Absolutely. As a teenager, I idolized Francine Pascal who wrote Sweet Valley High. In later teen years, I became a fan of Danielle Steel and she was a great inspiration for a long time. And today, I find reading is one of the most important things I can do as a writer. I can find the drive and refuel my desire and love of writing by reading books I adore. Nora Roberts, Judith McNaught, Kristin Hannah and many more – for me, it always boils down to characters that become friends. If a writer can make someone stay in my head for years, that’s a writer I aspire to be like.
What do you feel is the most effective promotion you have done for your book?
I think it all matters, from the signature lines in emails and groups to online ads to being on blogs. I placed an ad in RT Book Reviews magazine and I feel it was a great move. I got a review from it, a good one, and I think it’s only helped my sales. But it all adds up--it’s a matter of consistently putting yourself in front of your readers.
What do we have to look forward next?
You will get Adam’s story next! Adam’s, currently a work in progress with a tentative title of HER RELUCTANT HERO, continues just a few months after Blythe’s story ends. Adam is haunted by the mistakes he feels he made with Blythe and determined to give his sisters one hundred percent focus until each is married off. But along comes trouble in the form of the daughter of a treasure hunter, a woman determined to save her father. Aria’s tendency to land on the edge of scandal more often than she can afford convinces Adam he should stay far, far away. If only it were that easy…
But each of the Willoughby siblings demanded their own story, so SOMETHING ABOUT HER is the first in a series of five.

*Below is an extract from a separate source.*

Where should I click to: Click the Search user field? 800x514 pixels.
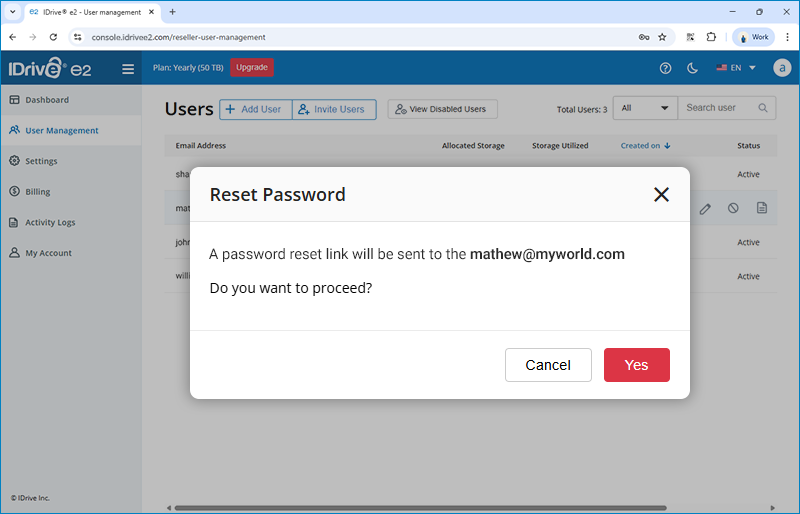pyautogui.click(x=720, y=108)
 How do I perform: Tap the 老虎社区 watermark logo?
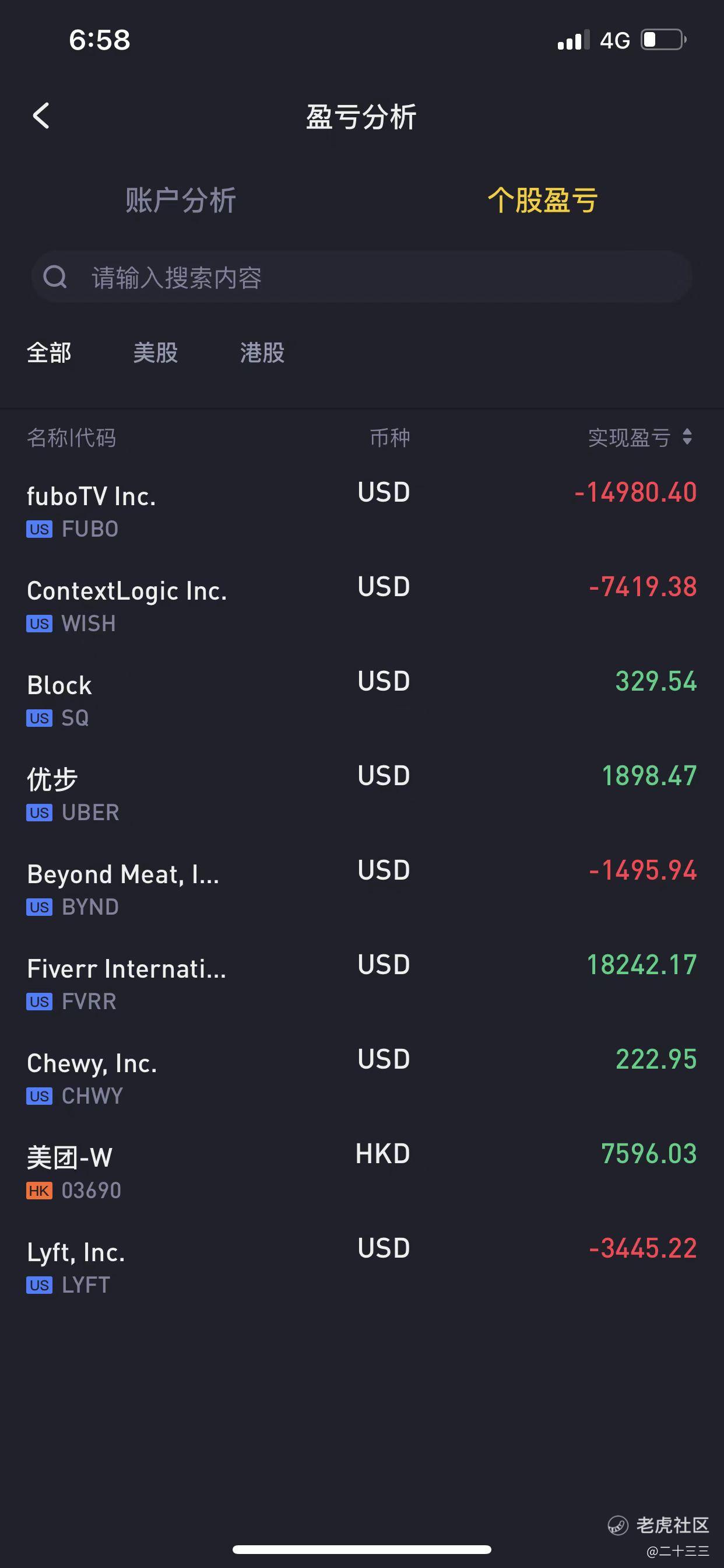[658, 1525]
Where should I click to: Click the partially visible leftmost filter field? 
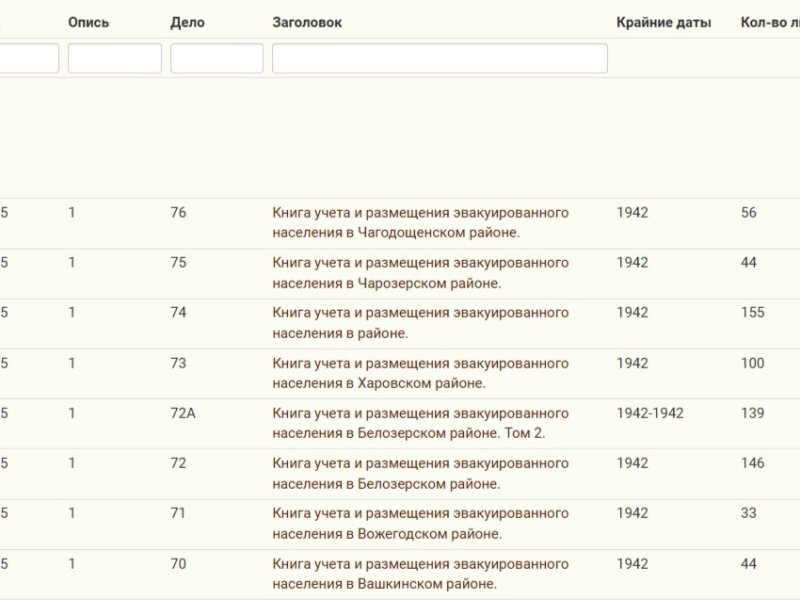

And I love writing a series since it allows me to visit with the characters that much longer and it creates the ability to really plan out longer character arcs. While each book will stand alone, I love that I can weave in small (or large) details in Blythe’s book that will be a part of who Adam is in his book.
To celebrate her book release, Jeannie Ruesch is offering a free ebook of SOMETHING ABOUT HER to one lucky commenter on today's blog. (Please check back on Monday to see who won.) She will be around all day today. I'm sure some of you have questions or comments for her, so please ask away...
Jeannie Ruesch wrote her first "The End" at the age of six and it's been a love affair with stories and writing ever since. Even with a detour into the realm of marketing and design (that day job thing), she always returned to the stories she loved at the end of the workday. She finally decided to get focused, and ultimately found publication with her first completed novel (as an adult, that is) in 2008. She lives in Northern California with her husband (who is likely tired of having his brain picked over the male perspective and their son.